▶ **GOAL OF THE EXERCISE**: Quote the material below word for word, but leave out the pictures.

[Screen grounding samples]
· · ·
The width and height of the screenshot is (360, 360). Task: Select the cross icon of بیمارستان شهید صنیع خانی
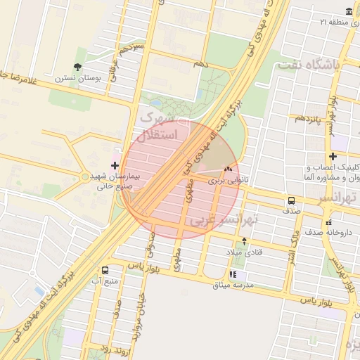click(x=115, y=165)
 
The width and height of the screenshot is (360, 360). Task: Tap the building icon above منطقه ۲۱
click(x=349, y=11)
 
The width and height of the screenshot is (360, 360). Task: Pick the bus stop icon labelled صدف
click(x=291, y=200)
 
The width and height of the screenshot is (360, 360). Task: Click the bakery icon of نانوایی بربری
click(x=227, y=169)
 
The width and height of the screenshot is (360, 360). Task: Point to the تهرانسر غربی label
click(x=224, y=221)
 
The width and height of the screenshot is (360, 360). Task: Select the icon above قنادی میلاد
click(x=243, y=240)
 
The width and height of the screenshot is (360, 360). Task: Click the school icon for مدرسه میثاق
click(x=233, y=274)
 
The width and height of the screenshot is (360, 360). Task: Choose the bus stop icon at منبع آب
click(x=105, y=270)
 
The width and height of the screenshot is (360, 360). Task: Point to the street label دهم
click(x=202, y=64)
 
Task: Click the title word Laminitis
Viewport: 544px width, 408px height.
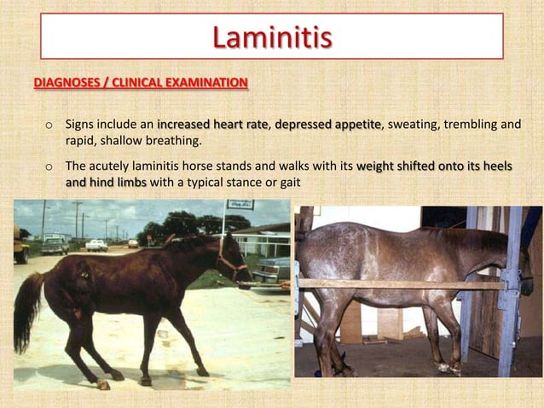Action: [271, 38]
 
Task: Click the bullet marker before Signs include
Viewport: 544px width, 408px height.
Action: [49, 125]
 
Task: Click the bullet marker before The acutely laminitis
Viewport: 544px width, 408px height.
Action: [49, 166]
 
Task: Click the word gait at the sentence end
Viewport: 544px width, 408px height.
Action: [288, 182]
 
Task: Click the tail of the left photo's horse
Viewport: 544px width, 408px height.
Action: [27, 312]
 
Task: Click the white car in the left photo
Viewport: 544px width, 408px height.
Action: [96, 245]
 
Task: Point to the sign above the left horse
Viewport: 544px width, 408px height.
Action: [240, 205]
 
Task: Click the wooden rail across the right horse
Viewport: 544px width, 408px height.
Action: [401, 283]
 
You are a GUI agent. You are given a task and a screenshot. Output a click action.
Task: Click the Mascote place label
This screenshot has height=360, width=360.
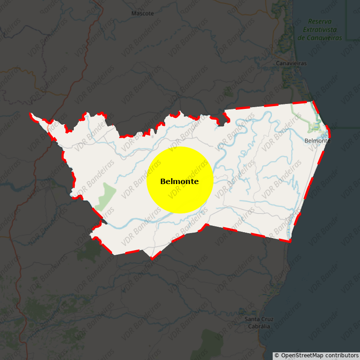tap(142, 14)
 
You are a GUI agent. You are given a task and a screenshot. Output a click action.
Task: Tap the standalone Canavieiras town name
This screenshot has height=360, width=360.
tap(291, 63)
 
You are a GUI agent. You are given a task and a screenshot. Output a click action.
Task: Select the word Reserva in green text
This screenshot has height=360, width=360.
tap(320, 22)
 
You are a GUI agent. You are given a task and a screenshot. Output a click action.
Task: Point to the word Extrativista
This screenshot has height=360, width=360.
tap(320, 30)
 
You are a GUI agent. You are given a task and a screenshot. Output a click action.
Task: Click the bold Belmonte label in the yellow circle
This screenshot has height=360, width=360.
tap(180, 181)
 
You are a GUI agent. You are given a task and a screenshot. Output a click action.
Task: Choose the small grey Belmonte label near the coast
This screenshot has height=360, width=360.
tap(317, 141)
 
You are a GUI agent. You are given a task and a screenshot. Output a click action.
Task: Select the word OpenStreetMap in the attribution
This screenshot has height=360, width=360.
tap(302, 356)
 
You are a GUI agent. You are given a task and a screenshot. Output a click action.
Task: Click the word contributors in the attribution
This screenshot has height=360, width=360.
tap(341, 356)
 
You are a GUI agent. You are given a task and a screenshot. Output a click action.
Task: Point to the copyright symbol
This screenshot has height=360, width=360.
tap(277, 356)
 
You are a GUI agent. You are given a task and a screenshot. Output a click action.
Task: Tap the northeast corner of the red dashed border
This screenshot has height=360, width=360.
tap(313, 102)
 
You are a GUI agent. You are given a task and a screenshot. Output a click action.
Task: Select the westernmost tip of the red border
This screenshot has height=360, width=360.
tap(31, 114)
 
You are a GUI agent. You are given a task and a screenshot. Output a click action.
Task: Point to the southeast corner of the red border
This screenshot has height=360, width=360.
tap(289, 241)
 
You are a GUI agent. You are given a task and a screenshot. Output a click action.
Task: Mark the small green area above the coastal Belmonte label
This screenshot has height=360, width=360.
tap(315, 127)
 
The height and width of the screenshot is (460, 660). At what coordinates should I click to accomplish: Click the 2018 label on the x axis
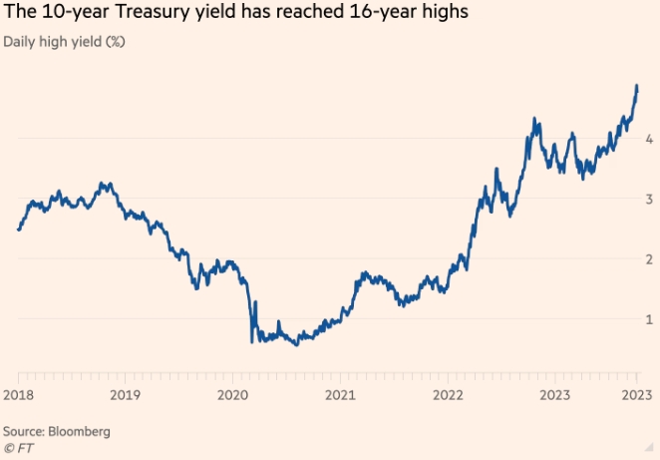tap(18, 395)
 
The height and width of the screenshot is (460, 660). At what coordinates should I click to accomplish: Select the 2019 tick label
tap(125, 395)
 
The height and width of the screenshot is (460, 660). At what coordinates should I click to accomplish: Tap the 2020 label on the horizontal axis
tap(231, 395)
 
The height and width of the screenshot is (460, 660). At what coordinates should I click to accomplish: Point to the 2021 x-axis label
tap(339, 395)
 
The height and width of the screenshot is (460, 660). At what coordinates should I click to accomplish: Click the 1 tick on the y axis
tap(648, 318)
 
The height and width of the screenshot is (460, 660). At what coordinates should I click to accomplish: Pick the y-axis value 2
tap(648, 258)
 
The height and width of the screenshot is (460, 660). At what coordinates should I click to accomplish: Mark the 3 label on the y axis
tap(648, 199)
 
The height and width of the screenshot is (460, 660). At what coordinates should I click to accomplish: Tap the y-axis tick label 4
tap(648, 139)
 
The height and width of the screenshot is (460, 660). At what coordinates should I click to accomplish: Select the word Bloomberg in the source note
tap(80, 432)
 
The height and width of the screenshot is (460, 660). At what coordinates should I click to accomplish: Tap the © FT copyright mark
tap(19, 448)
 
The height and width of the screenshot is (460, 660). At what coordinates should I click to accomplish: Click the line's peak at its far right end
tap(636, 87)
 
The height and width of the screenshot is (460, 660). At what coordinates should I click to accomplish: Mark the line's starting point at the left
tap(18, 230)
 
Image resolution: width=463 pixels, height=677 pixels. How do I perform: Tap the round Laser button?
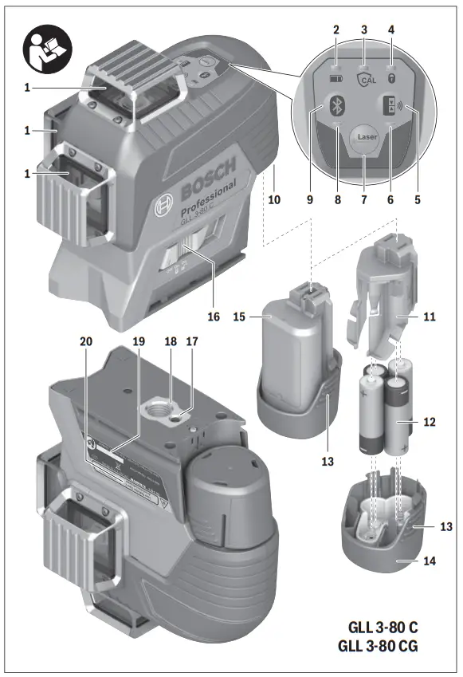pos(367,137)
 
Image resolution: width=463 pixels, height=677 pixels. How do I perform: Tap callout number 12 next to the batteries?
pos(430,422)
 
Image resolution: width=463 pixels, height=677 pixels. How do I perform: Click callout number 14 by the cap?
pos(429,561)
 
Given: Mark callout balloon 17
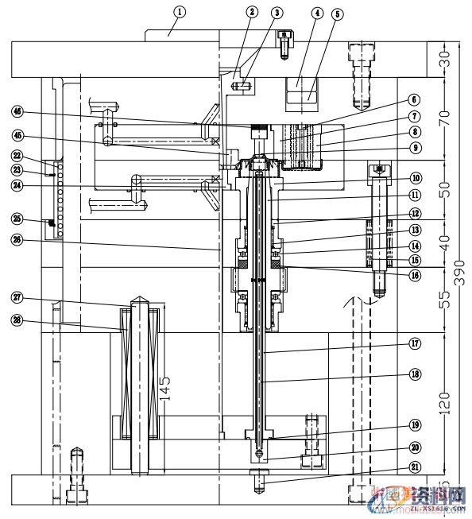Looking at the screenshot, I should click(415, 343).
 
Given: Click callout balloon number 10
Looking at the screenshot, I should click(415, 178).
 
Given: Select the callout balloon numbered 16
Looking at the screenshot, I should click(415, 275).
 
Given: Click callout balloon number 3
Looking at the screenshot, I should click(276, 13).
· · ·
▶ **SOLUTION**:
The width and height of the screenshot is (360, 360). Task: Select the cross icon of بیمارستان شهید صنیع خانی
click(x=115, y=165)
 
The width and height of the screenshot is (360, 360). Task: Tap the building icon above منطقه ۲۱
click(x=349, y=11)
 
The width and height of the screenshot is (360, 360). Task: Pick the bus stop icon labelled صدف
click(x=291, y=200)
 
The width and height of the screenshot is (360, 360). Task: Click the bakery icon of نانوایی بربری
click(x=227, y=169)
 
The width and height of the screenshot is (360, 360). Task: Point to the تهرانسر غربی label
click(x=224, y=221)
 
The width and height of the screenshot is (360, 360). Task: Select the icon above قنادی میلاد
click(x=243, y=240)
 
The width and height of the screenshot is (360, 360). Task: Click the school icon for مدرسه میثاق
click(x=233, y=274)
 
The width and height of the screenshot is (360, 360). Task: Choose the bus stop icon at منبع آب
click(x=105, y=270)
 
The width and height of the screenshot is (360, 360). Task: Point to the street label دهم
click(x=202, y=64)
 
Task: Click the title word Laminitis
Viewport: 544px width, 408px height.
Action: [271, 38]
 
Task: Click the bullet marker before Signs include
Viewport: 544px width, 408px height.
Action: [49, 125]
 
Task: Click the bullet marker before The acutely laminitis
Viewport: 544px width, 408px height.
Action: [49, 166]
 
Task: Click the word gait at the sentence end
Viewport: 544px width, 408px height.
Action: [288, 182]
 
Task: Click the tail of the left photo's horse
Viewport: 544px width, 408px height.
Action: [27, 312]
 
Task: Click the white car in the left photo
Viewport: 544px width, 408px height.
Action: [96, 245]
 
Task: Point to the sign above the left horse
Viewport: 544px width, 408px height.
Action: [240, 205]
 
Task: Click the wooden rail across the right horse
Viewport: 544px width, 408px height.
Action: [401, 283]
 
You are a GUI agent. You are given a task and a screenshot. Output a click action.
Task: Click the Mascote place label
This screenshot has height=360, width=360.
tap(142, 14)
 
You are a GUI agent. You are given a task and a screenshot. Output a click action.
Task: Tap the standalone Canavieiras town name
This screenshot has height=360, width=360.
tap(291, 63)
 
You are a GUI agent. You are given a task and a screenshot. Output a click action.
Task: Select the word Reserva in green text
This screenshot has height=360, width=360.
tap(320, 22)
 
You are a GUI agent. You are given a task and a screenshot. Output a click action.
Task: Point to the word Extrativista
This screenshot has height=360, width=360.
tap(320, 30)
 
You are a GUI agent. You are given a task and a screenshot. Output a click action.
Task: Click the bold Belmonte label in the yellow circle
This screenshot has height=360, width=360.
tap(180, 181)
 
You are a GUI agent. You are given a task and a screenshot. Output a click action.
Task: Choose the small grey Belmonte label near the coast
This screenshot has height=360, width=360.
tap(317, 141)
 
You are a GUI agent. You are given a task and a screenshot. Output a click action.
Task: Select the word OpenStreetMap in the attribution
This screenshot has height=360, width=360.
tap(302, 356)
 
You are a GUI agent. You are given a task and a screenshot. Output a click action.
Task: Click the word contributors in the attribution
This screenshot has height=360, width=360.
tap(341, 356)
 
You are a GUI agent. You are given a task and a screenshot. Output a click action.
Task: Point to the copyright symbol
This screenshot has height=360, width=360.
tap(277, 356)
 
You are a GUI agent. You are given a task and a screenshot. Output a click action.
Task: Tap the northeast corner of the red dashed border
This screenshot has height=360, width=360.
tap(313, 102)
 
You are a GUI agent. You are given a task and a screenshot. Output a click action.
Task: Select the westernmost tip of the red border
This screenshot has height=360, width=360.
tap(31, 114)
 
You are a GUI agent. You are given a task and a screenshot. Output a click action.
Task: Point to the southeast corner of the red border
This screenshot has height=360, width=360.
tap(289, 241)
 
You are a GUI agent. You are given a task and a screenshot. Output a click action.
Task: Mark the small green area above the coastal Belmonte label
This screenshot has height=360, width=360.
tap(315, 127)
 
The height and width of the screenshot is (460, 660). At what coordinates should I click to accomplish: Click the 2018 label on the x axis
tap(18, 395)
 
The height and width of the screenshot is (460, 660). At what coordinates should I click to accomplish: Select the 2019 tick label
tap(125, 395)
 
The height and width of the screenshot is (460, 660). At what coordinates should I click to accomplish: Tap the 2020 label on the horizontal axis
tap(231, 395)
 
The height and width of the screenshot is (460, 660). At what coordinates should I click to accomplish: Point to the 2021 x-axis label
tap(339, 395)
 
The height and width of the screenshot is (460, 660). At what coordinates should I click to accomplish: Click the 1 tick on the y axis
tap(648, 318)
 
The height and width of the screenshot is (460, 660). At what coordinates should I click to accomplish: Pick the y-axis value 2
tap(648, 258)
 
The height and width of the screenshot is (460, 660). At what coordinates should I click to accomplish: Mark the 3 label on the y axis
tap(648, 199)
 
The height and width of the screenshot is (460, 660). At what coordinates should I click to accomplish: Tap the y-axis tick label 4
tap(648, 139)
 
The height and width of the screenshot is (460, 660). At what coordinates should I click to accomplish: Select the word Bloomberg in the source note
tap(80, 432)
 
The height and width of the screenshot is (460, 660). At what coordinates should I click to accomplish: Tap the © FT copyright mark
tap(19, 448)
 
The height and width of the screenshot is (460, 660). At what coordinates should I click to accomplish: Click the line's peak at its far right end
tap(636, 87)
 
The height and width of the screenshot is (460, 660). At what coordinates should I click to accomplish: Mark the line's starting point at the left
tap(18, 230)
 
Image resolution: width=463 pixels, height=677 pixels. How do I perform: Tap the round Laser button?
pos(367,137)
 
Image resolution: width=463 pixels, height=677 pixels. How do I perform: Tap callout number 12 next to the batteries?
pos(430,422)
 
Image resolution: width=463 pixels, height=677 pixels. How do I perform: Click callout number 14 by the cap?
pos(429,561)
 
Given: Mark callout balloon 17
Looking at the screenshot, I should click(415, 343).
 
Given: Click callout balloon number 10
Looking at the screenshot, I should click(415, 178).
 
Given: Select the callout balloon numbered 16
Looking at the screenshot, I should click(415, 275).
 
Given: Click callout balloon number 3
Looking at the screenshot, I should click(276, 13).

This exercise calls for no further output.